Lo que se ve también es hermoso. Bellísimo. El verde intenso del valle, el rojo de los geranios, el amarillo de los limones. La sangre de las rosas. Ay, las rosas. Pensé en cortar una de esas rosas y prendérsela en el pelo, y, mientras se la prendía, decirle al oído, bajito, solo para ella, que la quería. Que esta mañana me moría por sus ojos. Por su boca. Por amarla. Ah, se me olvidaba, pues el amor hace que se olvide todo, y el azul del cielo, límpido, sin una nube, atrapado en el estanque, donde dicen que el rey, después de su duro trabajo, al atardecer, para distraerse, pescaba. Y además, también, el río Jerte, bramando, como un animal salvaje, acorralado acaso, bajo el puente de piedra, entre las sombras de los álamos. Por su orilla izquierda se ve un camino flanqueado de cerezos, higueras, sauces, tilos y otros árboles que yo no conozco. No quiso venir conmigo por este camino. Que estaba cansada, me dijo. “Para otra vez,” añadió. No insistí, porque sabía de sobra que sería inútil.

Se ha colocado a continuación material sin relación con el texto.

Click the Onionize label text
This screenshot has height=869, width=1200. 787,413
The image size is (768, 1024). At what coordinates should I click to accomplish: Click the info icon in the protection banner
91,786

Pero cómo me hubiera gustado llevarla de la mano bajo los cerezos. Contarle cosas, aunque ya las supiera, aunque yo ya supiera que se las había contado. Besarla en la noche de esas sombras. Cuánto me habría gustado. Sé que no habrá otra ocasión. Por eso, yo me imagino paseando con ella por ese camino, y soy casi feliz. Ser casi feliz no es poca cosa, os lo aseguro, creedme de nuevo, por Dios.